Schematic description of the silica gel surface in H-form in acidic media before and after adsorption of “basic” cations with low electron-negativity (Li, Na, K, Rb, Cs, Ca, Sr, Ba). The arrows show the direction of the shift of electron density

Distribution of the electron density on Si–O–Meⁿ⁺ surface with basic exchangeable cations like Na⁺ or Ca²⁺ is shown by Fig. 6. Practically all Si atoms are connected with anionic O having much higher electron density than oxygen in Si–OH groups. The chemical bond in Si–O–Meⁿ⁺ groups has obviously mainly ionic character. At the same time the contribution of a covalent component to the energy of bond between Si–O⁻ and Meⁿ⁺ ion should be also taken into account due to π interaction of the electron pair on O and vacant d-or f- orbital of the adsorbing Meⁿ⁺ cation.

Fig. 6

Schematic description of the silica gel surface with basic exchangeable cations before and after adsorption of electron-acceptor cations like Be, Al, -d and f- elements. The arrows show the direction of the shift of electron density

The “basicity” of adsorbing ions/their electron acceptor ability is known to be characterized by their potential of ionization. In line with the above considerations, there is a linear dependence between the adsorbed amount of cations of given oxidation state on Ca-silica gel surface and their total ionization potential, as it is clearly demonstrated by Fig. 7.

Fig. 7

Dependence of adsorption of cations by Ca-silica gel on the ionization potential of the ion

These considerations are valid also for Al-form of the silica gel which surface has electron-acceptor character.

6 Conclusions

For silica-gel with “basic” exchangeable cations (Na-, Ca-forms) and with ionic Si–O–Meⁿ⁺ bond, adsorption of electron-acceptor ions, with high electro-negativity, i.e. high ionization potential like Be, Mg, d-and f-elements, the additional pπ–pπ and dπ–pπ or fπ–pπ covalent interactions should be correspondingly taken into account. This explains the inversion of the adsorption sequence of ions of transition and lanthanide elements by these adsorbents, i.e. an increase of their adsorption with decreasing their crystallographic radius.

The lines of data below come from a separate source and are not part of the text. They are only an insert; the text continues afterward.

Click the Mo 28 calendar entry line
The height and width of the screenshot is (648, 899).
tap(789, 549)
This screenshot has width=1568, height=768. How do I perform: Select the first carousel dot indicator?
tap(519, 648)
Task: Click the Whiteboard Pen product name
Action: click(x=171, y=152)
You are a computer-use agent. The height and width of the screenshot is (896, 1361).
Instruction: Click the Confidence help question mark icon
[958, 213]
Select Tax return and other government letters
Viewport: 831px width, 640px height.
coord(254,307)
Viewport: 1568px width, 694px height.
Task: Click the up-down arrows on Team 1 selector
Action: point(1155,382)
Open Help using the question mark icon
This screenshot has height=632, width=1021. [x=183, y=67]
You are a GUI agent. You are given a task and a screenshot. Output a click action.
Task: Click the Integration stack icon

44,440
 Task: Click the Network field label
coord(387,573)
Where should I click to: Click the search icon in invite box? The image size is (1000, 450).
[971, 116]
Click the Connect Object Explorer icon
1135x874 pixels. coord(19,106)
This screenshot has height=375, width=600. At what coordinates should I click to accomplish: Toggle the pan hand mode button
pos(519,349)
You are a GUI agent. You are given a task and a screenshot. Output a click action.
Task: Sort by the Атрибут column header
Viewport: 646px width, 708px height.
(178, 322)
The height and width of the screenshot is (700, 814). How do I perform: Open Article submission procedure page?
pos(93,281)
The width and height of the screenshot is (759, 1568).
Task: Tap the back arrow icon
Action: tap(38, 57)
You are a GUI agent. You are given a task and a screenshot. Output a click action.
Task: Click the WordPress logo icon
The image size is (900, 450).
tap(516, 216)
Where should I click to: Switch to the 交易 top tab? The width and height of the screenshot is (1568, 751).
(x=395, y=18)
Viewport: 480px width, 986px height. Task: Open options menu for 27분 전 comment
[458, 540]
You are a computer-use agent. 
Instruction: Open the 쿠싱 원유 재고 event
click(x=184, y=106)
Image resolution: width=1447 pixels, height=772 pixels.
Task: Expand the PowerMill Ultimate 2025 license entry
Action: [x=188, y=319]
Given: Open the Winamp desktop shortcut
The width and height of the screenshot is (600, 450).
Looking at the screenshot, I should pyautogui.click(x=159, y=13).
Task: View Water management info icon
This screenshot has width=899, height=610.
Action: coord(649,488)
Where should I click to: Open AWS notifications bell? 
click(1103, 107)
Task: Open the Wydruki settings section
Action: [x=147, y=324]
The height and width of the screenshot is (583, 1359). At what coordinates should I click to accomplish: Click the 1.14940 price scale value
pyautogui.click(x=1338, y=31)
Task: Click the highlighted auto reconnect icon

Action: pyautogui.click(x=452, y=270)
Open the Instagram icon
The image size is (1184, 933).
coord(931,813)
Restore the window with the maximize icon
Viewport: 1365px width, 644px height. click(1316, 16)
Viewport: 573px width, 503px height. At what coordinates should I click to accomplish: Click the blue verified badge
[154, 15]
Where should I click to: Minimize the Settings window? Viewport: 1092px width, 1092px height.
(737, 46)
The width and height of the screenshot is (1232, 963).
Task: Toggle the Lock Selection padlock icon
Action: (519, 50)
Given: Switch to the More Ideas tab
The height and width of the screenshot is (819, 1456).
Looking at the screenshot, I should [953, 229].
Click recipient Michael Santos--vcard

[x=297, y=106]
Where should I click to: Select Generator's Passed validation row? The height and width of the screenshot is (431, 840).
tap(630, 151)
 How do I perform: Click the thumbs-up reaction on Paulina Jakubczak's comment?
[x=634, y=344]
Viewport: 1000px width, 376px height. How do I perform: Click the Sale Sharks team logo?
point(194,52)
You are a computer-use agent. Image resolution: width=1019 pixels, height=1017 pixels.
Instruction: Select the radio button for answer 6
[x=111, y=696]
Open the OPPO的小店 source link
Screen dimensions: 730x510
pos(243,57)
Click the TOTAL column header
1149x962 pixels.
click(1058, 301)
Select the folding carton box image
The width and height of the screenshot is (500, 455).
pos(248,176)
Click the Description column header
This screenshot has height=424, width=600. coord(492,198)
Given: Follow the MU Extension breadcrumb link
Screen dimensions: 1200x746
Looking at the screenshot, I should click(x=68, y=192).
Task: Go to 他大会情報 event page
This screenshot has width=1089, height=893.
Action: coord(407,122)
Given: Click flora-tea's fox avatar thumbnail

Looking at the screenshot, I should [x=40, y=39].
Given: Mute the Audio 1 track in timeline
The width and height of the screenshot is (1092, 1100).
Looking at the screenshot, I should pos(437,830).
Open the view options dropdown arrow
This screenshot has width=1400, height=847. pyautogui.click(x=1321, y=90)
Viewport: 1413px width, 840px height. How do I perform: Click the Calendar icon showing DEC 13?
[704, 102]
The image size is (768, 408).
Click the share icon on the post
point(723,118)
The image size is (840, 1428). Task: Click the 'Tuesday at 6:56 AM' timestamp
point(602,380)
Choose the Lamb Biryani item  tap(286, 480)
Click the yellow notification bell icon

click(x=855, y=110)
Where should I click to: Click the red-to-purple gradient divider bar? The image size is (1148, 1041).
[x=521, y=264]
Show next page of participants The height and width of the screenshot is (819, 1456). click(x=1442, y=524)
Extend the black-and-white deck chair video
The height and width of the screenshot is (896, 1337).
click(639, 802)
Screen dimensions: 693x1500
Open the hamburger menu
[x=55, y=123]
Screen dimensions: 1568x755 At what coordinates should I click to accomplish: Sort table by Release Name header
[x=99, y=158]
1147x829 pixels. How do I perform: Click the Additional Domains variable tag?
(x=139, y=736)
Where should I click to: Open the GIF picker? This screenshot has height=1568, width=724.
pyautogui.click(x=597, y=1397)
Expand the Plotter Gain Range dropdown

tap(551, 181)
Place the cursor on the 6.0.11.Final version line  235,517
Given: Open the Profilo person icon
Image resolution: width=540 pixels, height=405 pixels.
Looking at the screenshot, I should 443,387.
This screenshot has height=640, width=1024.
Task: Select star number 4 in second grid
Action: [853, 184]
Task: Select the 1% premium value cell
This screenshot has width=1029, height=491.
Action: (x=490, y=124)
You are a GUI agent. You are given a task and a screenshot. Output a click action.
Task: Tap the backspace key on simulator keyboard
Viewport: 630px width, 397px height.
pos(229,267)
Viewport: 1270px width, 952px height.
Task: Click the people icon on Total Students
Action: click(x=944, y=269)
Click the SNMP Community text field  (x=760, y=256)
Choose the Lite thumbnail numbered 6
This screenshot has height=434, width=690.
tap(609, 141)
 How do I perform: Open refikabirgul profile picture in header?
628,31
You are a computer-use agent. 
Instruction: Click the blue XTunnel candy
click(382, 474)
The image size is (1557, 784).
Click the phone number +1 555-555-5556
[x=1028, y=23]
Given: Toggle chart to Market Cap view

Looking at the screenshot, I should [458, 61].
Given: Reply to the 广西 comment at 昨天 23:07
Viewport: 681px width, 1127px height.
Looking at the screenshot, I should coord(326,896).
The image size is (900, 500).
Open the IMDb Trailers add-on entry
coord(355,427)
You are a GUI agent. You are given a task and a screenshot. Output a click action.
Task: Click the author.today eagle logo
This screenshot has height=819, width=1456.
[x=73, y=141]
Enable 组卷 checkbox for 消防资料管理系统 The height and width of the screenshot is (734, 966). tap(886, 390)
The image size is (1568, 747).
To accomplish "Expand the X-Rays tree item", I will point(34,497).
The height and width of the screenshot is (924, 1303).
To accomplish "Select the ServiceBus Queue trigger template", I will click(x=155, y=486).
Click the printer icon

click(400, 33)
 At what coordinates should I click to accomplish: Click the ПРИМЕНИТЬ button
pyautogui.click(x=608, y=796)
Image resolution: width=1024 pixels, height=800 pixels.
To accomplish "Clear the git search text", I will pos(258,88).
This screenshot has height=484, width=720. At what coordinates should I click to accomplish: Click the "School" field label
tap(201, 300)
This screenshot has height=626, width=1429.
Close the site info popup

The polarity of O–Meⁿ⁺ bond on the surface of H-or Al-forms of silica gel increases with decreasing the electron acceptor ability of the ion, i.e. with its ionization potential. This is reflected in higher adsorption of ions with low ionization potential, i.e. “basic” adsorbing ions, with low electro-negativity (Na, K, Rb, Cs, Ca, Sr, Ba).